Task directions: Reproduce the records below verbatim, from the line containing "Where should I click to: Pick" up to and including the line containing "Action: [675, 31]".

Data for this task:

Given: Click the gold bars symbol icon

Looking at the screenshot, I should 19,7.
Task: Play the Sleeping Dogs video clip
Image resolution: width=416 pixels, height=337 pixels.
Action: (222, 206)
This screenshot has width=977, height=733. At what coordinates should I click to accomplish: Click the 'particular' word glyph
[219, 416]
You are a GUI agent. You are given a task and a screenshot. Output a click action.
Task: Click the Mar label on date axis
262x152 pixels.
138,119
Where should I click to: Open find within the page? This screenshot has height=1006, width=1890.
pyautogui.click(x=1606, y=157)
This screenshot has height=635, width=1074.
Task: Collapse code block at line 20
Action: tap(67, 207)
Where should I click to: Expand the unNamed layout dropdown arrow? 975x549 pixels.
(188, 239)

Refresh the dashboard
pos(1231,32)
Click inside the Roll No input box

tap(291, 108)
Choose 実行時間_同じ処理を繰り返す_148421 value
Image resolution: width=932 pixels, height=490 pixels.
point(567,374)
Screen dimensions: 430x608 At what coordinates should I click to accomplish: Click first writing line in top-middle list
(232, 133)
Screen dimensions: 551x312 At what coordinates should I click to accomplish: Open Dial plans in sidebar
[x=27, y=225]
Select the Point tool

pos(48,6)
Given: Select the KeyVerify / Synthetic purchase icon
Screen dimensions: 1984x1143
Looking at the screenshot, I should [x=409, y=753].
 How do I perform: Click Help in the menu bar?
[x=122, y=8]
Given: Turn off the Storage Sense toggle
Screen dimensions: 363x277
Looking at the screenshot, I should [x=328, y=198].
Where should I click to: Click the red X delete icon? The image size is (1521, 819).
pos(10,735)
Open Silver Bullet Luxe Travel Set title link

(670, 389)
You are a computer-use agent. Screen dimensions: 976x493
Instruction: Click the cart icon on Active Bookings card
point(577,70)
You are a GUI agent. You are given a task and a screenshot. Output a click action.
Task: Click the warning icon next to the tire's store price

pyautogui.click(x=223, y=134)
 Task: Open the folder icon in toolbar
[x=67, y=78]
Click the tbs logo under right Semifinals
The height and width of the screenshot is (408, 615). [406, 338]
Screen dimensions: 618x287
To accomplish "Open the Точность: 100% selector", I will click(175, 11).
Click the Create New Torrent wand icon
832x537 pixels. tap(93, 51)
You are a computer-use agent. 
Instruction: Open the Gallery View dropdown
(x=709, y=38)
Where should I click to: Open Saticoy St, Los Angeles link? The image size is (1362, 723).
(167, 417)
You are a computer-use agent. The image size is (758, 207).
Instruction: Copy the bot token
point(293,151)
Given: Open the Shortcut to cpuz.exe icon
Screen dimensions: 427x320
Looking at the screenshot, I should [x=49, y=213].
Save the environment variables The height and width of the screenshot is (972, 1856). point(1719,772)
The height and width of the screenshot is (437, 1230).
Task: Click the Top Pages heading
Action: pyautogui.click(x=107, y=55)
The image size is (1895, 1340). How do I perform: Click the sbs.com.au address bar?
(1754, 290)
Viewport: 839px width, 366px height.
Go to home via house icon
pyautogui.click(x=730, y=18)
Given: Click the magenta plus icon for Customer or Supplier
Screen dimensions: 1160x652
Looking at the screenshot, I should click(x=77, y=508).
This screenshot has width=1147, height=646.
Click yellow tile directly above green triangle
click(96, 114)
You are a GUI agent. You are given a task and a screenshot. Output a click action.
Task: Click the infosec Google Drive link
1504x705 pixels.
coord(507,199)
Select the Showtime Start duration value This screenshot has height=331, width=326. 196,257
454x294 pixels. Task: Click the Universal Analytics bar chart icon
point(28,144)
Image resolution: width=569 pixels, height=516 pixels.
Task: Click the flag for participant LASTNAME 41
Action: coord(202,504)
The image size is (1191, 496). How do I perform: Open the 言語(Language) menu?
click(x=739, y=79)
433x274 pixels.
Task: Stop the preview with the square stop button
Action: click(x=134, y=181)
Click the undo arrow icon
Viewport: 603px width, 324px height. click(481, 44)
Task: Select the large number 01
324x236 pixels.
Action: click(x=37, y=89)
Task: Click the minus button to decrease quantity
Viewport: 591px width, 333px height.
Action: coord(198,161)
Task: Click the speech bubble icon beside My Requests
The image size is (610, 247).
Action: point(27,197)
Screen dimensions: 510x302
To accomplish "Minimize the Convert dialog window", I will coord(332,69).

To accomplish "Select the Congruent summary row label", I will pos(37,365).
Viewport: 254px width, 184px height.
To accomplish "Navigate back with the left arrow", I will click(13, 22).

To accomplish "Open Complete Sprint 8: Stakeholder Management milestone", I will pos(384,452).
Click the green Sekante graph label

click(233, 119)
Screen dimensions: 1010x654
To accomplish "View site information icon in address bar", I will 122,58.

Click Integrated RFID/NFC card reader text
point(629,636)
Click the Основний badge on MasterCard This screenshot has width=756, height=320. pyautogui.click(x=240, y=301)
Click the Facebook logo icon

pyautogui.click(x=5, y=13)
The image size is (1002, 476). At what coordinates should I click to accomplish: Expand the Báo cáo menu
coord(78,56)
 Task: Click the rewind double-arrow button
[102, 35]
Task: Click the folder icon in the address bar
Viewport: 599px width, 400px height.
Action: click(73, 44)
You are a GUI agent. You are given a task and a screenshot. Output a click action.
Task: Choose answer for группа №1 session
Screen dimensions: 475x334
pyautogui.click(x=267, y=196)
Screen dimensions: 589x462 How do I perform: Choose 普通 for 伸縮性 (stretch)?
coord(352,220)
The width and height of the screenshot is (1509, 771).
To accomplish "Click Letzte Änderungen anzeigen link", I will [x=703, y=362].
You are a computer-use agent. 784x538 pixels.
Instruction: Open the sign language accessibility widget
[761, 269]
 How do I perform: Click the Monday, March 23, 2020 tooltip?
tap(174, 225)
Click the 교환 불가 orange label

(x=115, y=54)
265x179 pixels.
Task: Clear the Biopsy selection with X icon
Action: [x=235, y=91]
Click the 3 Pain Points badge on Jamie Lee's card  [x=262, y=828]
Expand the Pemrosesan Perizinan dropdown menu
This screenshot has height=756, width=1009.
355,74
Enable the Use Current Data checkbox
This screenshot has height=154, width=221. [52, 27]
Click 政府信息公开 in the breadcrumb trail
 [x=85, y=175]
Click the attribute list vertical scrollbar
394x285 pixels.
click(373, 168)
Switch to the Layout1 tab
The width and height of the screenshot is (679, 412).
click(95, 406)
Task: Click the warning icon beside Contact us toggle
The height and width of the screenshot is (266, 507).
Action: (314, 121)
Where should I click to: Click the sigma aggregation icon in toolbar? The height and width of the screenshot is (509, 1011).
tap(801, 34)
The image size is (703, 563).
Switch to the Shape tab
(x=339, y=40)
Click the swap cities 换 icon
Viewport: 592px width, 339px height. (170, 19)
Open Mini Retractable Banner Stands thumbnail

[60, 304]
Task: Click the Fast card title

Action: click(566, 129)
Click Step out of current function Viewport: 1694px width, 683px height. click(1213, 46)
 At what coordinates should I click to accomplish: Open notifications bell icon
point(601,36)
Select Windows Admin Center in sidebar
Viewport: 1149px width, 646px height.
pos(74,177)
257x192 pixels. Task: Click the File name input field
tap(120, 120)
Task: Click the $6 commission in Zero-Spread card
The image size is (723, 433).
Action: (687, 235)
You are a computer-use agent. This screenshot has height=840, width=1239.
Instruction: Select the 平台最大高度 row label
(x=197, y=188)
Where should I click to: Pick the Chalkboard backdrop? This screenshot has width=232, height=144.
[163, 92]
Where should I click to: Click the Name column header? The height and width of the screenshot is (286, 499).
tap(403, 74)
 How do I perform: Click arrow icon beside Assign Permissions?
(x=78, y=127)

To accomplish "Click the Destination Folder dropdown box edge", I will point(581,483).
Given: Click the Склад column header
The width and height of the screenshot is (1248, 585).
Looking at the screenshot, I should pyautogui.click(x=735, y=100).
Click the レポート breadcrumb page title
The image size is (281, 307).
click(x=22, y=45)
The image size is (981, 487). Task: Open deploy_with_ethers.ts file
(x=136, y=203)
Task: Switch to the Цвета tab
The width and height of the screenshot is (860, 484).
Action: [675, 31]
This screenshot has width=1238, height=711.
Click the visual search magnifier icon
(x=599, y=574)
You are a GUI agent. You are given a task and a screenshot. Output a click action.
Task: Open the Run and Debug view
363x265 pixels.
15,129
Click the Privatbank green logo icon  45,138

Task output:
Where should I click to: Pick the Chalkboard backdrop? This screenshot has width=232, height=144.
[163, 92]
Where should I click to: Click the Name column header? The height and width of the screenshot is (286, 499).
tap(403, 74)
 How do I perform: Click arrow icon beside Assign Permissions?
(x=78, y=127)

To accomplish "Click the Destination Folder dropdown box edge", I will point(581,483).
Given: Click the Склад column header
The width and height of the screenshot is (1248, 585).
Looking at the screenshot, I should pyautogui.click(x=735, y=100).
Click the レポート breadcrumb page title
The image size is (281, 307).
click(x=22, y=45)
The image size is (981, 487). Task: Open deploy_with_ethers.ts file
(x=136, y=203)
Task: Switch to the Цвета tab
The width and height of the screenshot is (860, 484).
Action: [675, 31]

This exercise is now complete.